In today’s digital world, all businesses are at risk for electronic data breaches and other cyber attacks. But law firms are particularly vulnerable, in part because they are such enticing targets for cybercriminals. According to the ABA’s most recent Legal Technology Survey Report, 26 percent of respondents have experienced some sort of security breach.
This is not surprising, given the sensitive client data that may be contained on a firm’s servers, computers and mobile devices. Examples include: Privileged communications, confidential business and financial information, medical records and other protected health information, insider information about planned mergers and acquisitions, proprietary trade secrets and other intellectual property and internal memoranda and documents revealing protected attorney work product.
Theft or destruction of this information can be devastating to a firm’s reputation and client relations. Moreover, failure to take reasonable steps to protect it can violate professional conduct rules and expose a firm to potential malpractice liability. It is critical for firms to have strong cybersecurity programs. Nevertheless, many firms do not give cybersecurity the attention it demands. According to the ABA report, 19 percent of respondents said they did not know whether their firms had ever experienced a security breach and only 31 percent reported having an incident response plan.
Obligations to Protect Client Information
ABA guidance spells out the duties of lawyers to safeguard electronic information under the Model Rules of Professional Conduct. For example, ABA Formal Opinion 477, Securing Communication of Protected Client Information, describes a lawyer’s duty to understand how and where confidential information is transmitted and stored, keep abreast of technology benefits and risks, and implement reasonable electronic security measures. It also emphasizes Model Rule 1.6(c), which requires lawyers to “make reasonable efforts to prevent the inadvertent or unauthorized disclosure of, or unauthorized access to, information relating to the representation of a client.”
In addition, ABA Formal Opinion 483, Lawyers’ Obligations After an Electronic Data Breach or Cyberattack, concludes that lawyers are obligated to make reasonable efforts to monitor their technology for data breaches, stop detected breaches and mitigate the damages. It also interprets Model Rule 1.4 — which requires lawyers to keep clients “reasonably informed” about the status of a matter — to impose a duty to notify clients of data breaches “involving, or having a substantial likelihood of involving, material client information. . . .”
Steps You Should Take
To ensure that your firm’s data is secure, consider the following steps:
- Conduct a cybersecurity risk assessment to take inventory of your data, hardware and software, map out data flows and access points and evaluate your information security policies, procedures and controls. If necessary, update policies, procedures and controls to ensure data is secure;
- Make sure you are using up-to-date software and devices with the latest security patches and features;
- Adopt best practices, such as strong passwords, two-factor authentication, data encryption (including encrypted email) and robust mobile device management protocols and systems;
- Train employees on good cybersecurity practices, including how to spot and avoid phishing emails and other social engineering techniques;
- Move data to the cloud. Typically, data is more secure in the cloud than it is on your firm’s in-house servers, so long as you conduct proper due diligence on technology vendors; and
- Implement effective backup and recovery systems. This is critical in the event a ransomware or other attack erases, damages or prevents access to your data.

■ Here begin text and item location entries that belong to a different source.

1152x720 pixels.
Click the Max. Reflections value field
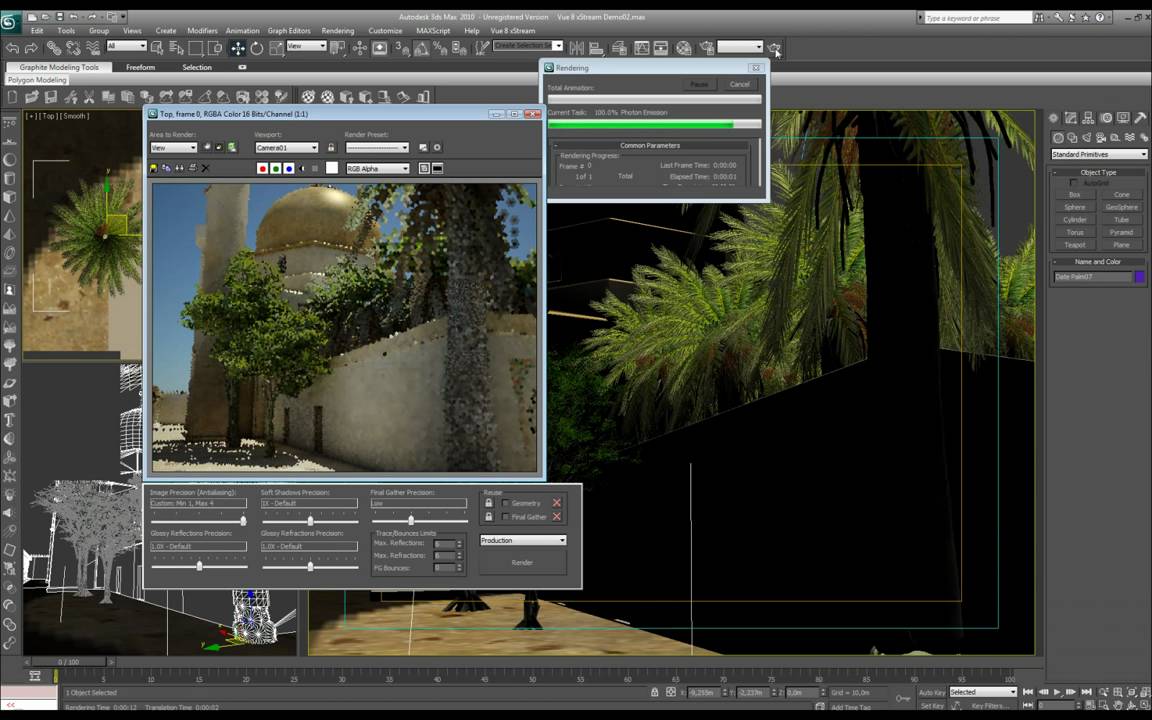click(x=444, y=543)
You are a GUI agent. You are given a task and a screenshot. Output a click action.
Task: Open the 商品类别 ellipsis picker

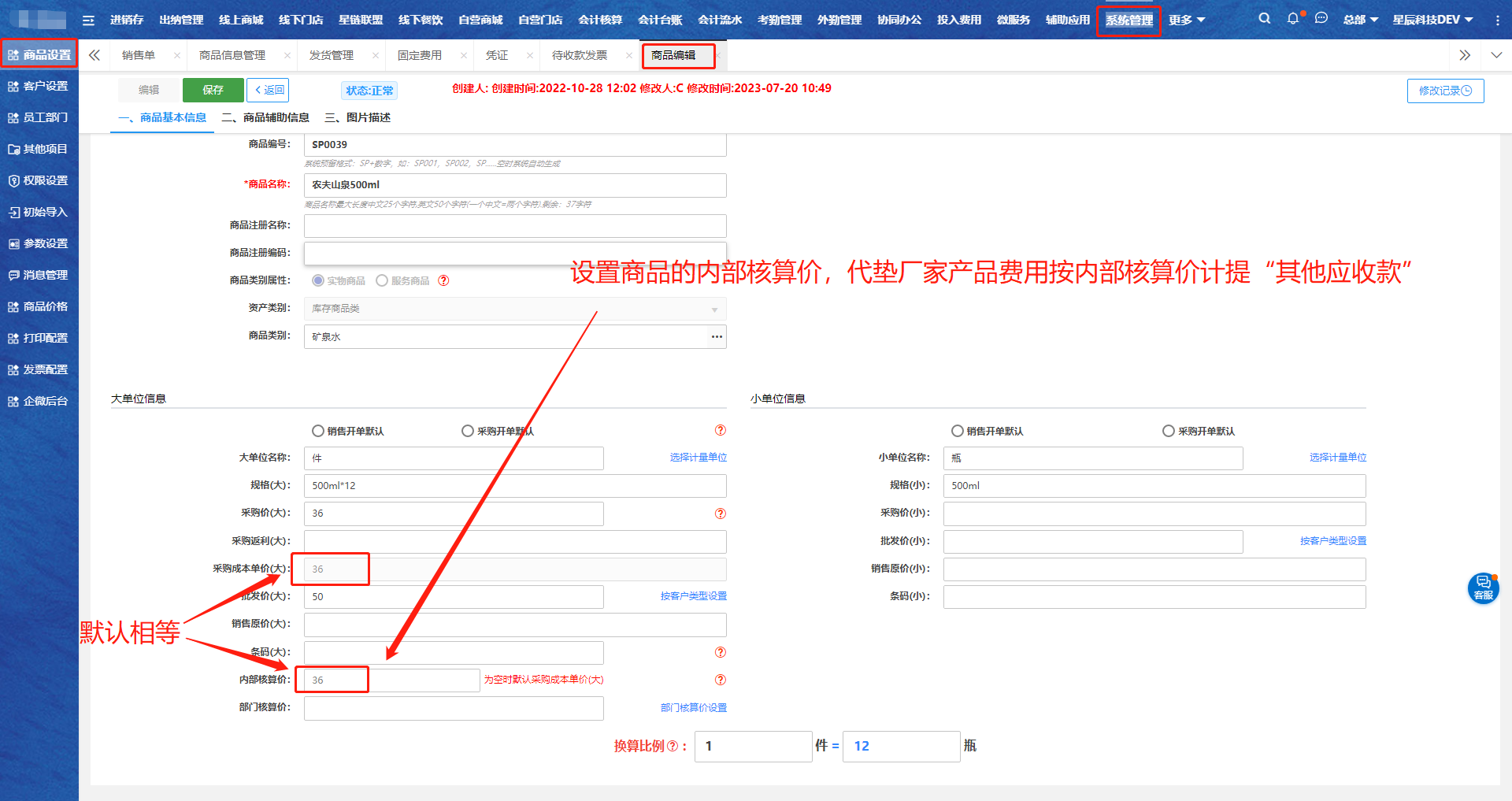tap(717, 337)
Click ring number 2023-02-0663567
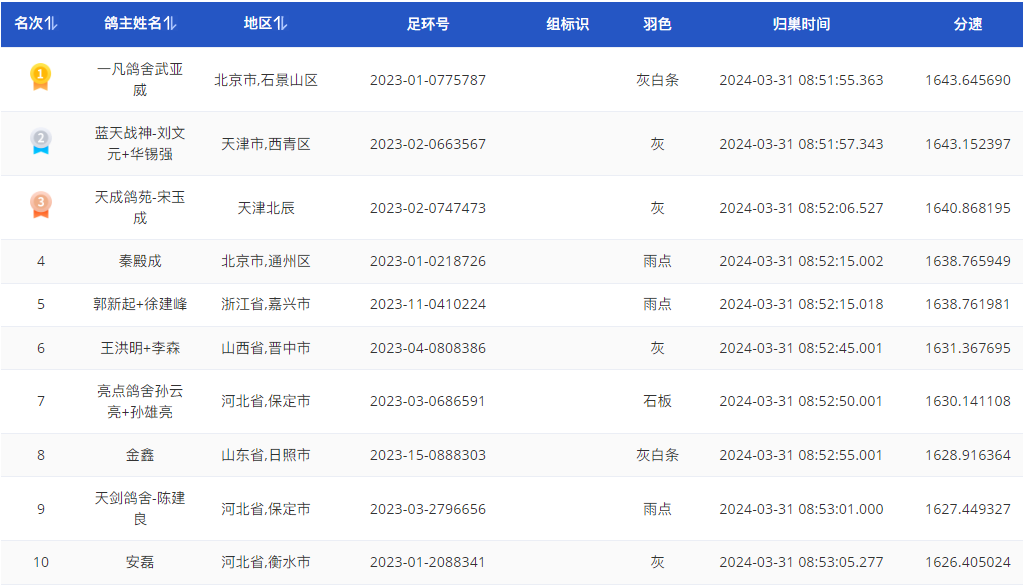 427,144
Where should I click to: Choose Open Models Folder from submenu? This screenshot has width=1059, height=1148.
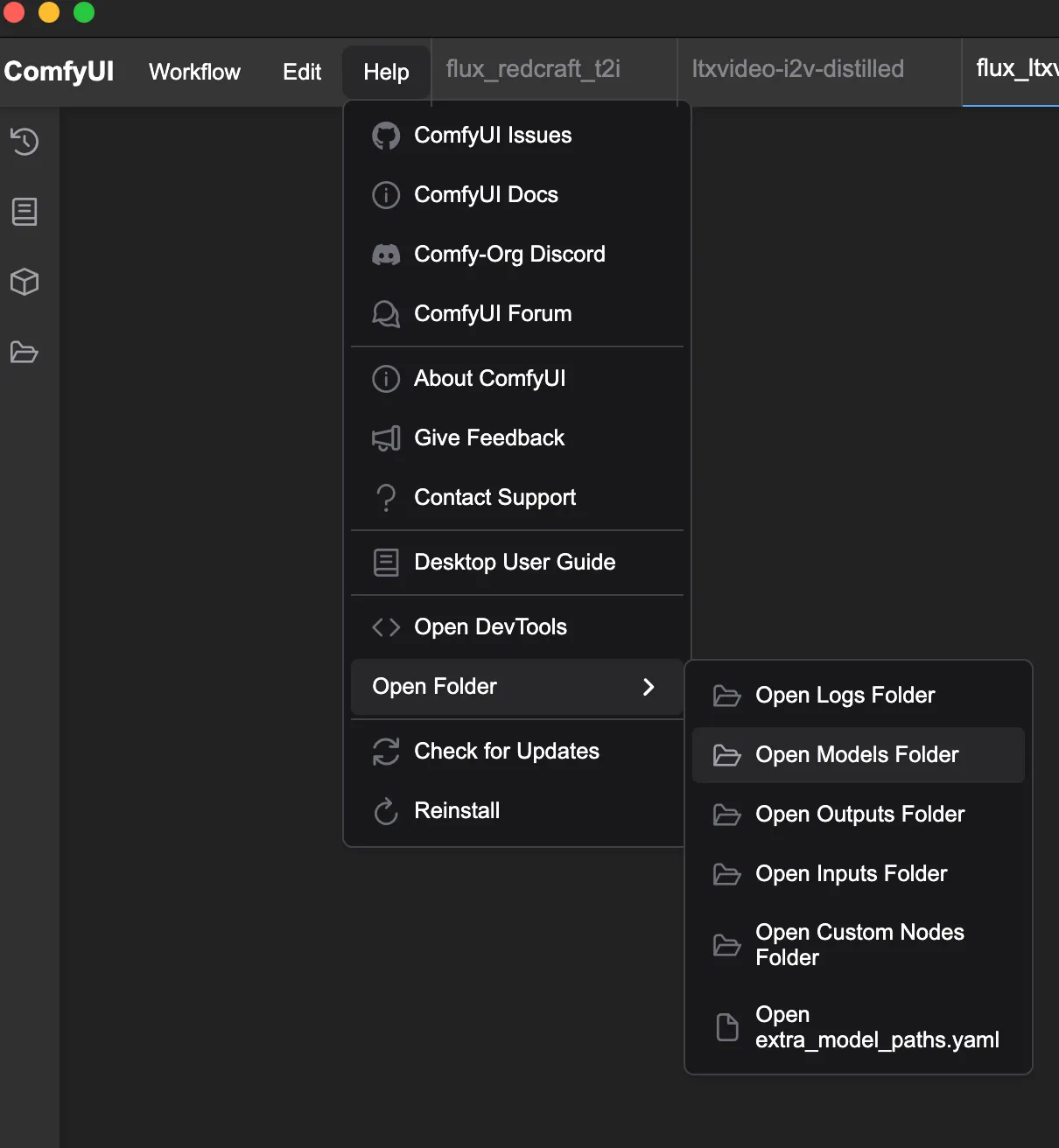(x=857, y=755)
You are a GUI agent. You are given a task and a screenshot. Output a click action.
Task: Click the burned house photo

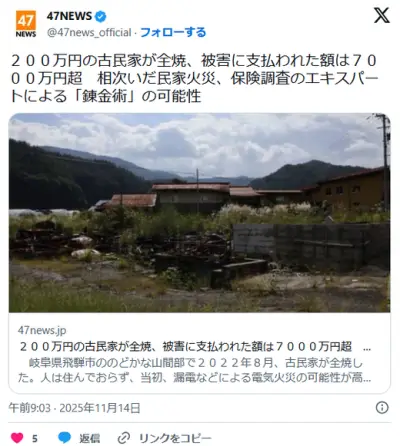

Keep in mind that your firm need only make “reasonable efforts” to keep client data secure. The ABA stresses that determining what is reasonable is a fact-based analysis that depends on your firm’s particular risk profile and resources. Factors to consider in making this determination include the sensitivity of the information, the likelihood of disclosure absent additional safeguards, the cost and difficulty of implementing such safeguards and the extent to which the safeguards adversely affect your ability to represent clients; for example, by making a critical device or program excessively difficult to use.